Nicole also discovers a building contractor whom Mark hired to expand their deck, and who tells her that Mark was unusually hands-on about watching the work being done and dictating how it was supposed to go. Mark’s explanation for why he’d undertake a major remodeling project at such a stressful time in their relationship is that he expected her to get a promotion at work which would require them to do more entertaining at home — but at this point both Nicole and the audience begin to suspect that Mark really killed Luc, who’s disappeared, and used the new construction to bury his body under the new deck, Rear Window-style. At the end it turns out — more or less, because writer Tracy Andreen isn’t exactly big on plot clarity — that Mark conspired with the therapist not only to knock off Luc, for whom Nicole was planning to leave him when she had the accident, but to bury the body — and the two plan to bury Nicole alive and put her under the deck once she finds out the truth. Evidently either Andreen decided to write a non-linear script or Luc survived after all, because after Mark and the corrupt therapist are arrested and Nicole is rescued from premature entombment, our last shot of her is she’s once more on a train, going to meet Luc — or was that what she was doing when she had the accident originally? We don’t know, and Andreen isn’t about to tell us — neither Andreen’s name nor their imdb.com page lets us know whether she’s a man or a woman, but whichever gender s/he belongs to s/he obviously thinks s/he’s Eternal Sunshine of the Spotless Mind author Charlie Kaufman. Alas, Andreen is as far removed from Kaufman’s talent level as his/her director, David Jackson, is from Alfred Hitchcock’s, whom he’s obviously ineptly trying to emulate.
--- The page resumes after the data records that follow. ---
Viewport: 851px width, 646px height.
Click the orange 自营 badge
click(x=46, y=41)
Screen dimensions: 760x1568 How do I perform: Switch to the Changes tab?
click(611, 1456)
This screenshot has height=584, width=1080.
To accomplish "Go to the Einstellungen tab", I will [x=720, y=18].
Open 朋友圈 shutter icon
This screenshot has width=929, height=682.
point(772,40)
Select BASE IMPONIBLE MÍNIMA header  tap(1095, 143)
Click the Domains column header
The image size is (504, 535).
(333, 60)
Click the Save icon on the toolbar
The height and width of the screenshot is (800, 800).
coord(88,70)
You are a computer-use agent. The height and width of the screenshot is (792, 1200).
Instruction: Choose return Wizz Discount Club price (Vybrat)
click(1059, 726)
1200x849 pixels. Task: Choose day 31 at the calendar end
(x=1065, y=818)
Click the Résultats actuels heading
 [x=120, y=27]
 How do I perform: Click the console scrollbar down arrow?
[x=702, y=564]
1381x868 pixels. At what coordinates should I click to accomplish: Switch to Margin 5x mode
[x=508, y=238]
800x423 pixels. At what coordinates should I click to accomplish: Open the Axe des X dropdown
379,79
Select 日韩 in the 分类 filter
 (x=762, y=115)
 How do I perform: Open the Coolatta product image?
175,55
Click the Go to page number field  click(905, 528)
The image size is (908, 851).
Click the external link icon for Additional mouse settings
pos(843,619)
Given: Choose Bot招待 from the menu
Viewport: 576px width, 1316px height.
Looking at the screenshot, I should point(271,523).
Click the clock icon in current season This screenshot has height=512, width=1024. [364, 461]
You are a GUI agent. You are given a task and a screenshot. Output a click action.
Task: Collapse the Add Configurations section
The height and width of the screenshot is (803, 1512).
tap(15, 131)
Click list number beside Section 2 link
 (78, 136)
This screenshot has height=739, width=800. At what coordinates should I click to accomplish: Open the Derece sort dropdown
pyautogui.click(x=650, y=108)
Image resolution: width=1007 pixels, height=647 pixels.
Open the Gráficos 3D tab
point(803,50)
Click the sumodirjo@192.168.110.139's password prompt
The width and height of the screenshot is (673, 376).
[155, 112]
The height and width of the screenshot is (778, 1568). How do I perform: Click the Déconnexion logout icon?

Unlike Fatal Defense, which was just silly, Off the Rails had the potential to be a good movie with more sensitive (and coherent) writing and tighter direction; as it is, it’s watchable more for Hannah Barefoot’s capably hard-bitten performance in the lead and the hot bods of Thomas Beaudoin and Andreas Damm as the two men in Nicole’s life than for anything in Andreen’s script or Jackson’s direction.